From July 09, 2020, to May 02, 2022, the outstanding share count has risen by 18.8%. Even if revenues return to pre-pandemic levels, things will likely be remarkably challenging over the next several years.
Norwegian Cruise Lines (NCLH)
Norwegian Cruise Lines (NYSE:NCLH) is part of the trifecta of top cruise line operators. Like its peers, it has reeled under the weight of its losses and high debt levels.
Its liquidity ratios have suffered immensely, but the enterprise has done incredibly well in raising cash. Nevertheless, its debt position stands at a gigantic $13.6 billion, with just $3.1 billion in liquidity.
It recently reported considerable growth in revenues during its first quarter, but operating expenses played spoilsport. Higher wages, logistics, direct costs, fuel costs, and other related expenses have led to a 266.1% increase in operational costs. Though many of these expenses were incurred due to the resumption of voyages, the macro-economic environment at this time isn’t doing NCLH any favors.
Lindblad Expeditions Holdings (LIND)
┄┄┄┄┄┄
## Tasks to carry out
1. According to the cruise line extract, what drove Norwegian Cruise Lines' 266.1% rise in operational costs?
2. Write out the part of the cruise line extract starting at "Norwegian Cruise Lines (NYSE:NCLH)" and ending at "high debt levels.".

Stored data:
┄┄┄┄┄┄
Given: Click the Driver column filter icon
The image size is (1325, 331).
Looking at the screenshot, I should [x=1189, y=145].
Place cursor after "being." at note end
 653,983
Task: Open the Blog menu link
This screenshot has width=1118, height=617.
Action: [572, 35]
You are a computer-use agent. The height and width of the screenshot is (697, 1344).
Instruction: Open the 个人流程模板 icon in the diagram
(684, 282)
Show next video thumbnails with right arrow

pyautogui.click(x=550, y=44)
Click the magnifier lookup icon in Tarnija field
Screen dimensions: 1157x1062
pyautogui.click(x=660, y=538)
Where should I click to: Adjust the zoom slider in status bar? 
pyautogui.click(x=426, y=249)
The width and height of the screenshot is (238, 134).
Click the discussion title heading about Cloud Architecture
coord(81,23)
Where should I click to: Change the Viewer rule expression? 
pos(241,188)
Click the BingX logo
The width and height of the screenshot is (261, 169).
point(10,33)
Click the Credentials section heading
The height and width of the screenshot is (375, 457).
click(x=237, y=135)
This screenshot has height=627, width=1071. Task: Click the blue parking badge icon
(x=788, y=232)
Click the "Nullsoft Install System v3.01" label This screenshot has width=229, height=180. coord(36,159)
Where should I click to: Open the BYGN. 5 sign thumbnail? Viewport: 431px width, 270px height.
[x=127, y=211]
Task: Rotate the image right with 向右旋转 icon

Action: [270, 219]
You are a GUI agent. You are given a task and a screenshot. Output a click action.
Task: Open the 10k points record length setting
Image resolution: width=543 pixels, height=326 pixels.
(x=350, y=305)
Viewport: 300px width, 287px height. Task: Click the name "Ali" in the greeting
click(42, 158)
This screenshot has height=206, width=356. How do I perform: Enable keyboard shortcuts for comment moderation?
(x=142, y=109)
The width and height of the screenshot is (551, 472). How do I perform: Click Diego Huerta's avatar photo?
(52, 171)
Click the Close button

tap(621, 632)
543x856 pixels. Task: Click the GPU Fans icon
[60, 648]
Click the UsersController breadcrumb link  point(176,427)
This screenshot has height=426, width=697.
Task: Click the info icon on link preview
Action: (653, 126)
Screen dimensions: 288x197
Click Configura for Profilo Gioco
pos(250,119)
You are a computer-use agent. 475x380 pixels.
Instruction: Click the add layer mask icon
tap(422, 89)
┄┄┄┄┄┄
## Solutions per task
1. Higher wages, logistics, direct costs, fuel costs, and other related expenses drove the 266.1% rise. Many of these expenses came from the resumption of voyages.

2.
Norwegian Cruise Lines (NYSE:NCLH) is part of the trifecta of top cruise line operators. Like its peers, it has reeled under the weight of its losses and high debt levels.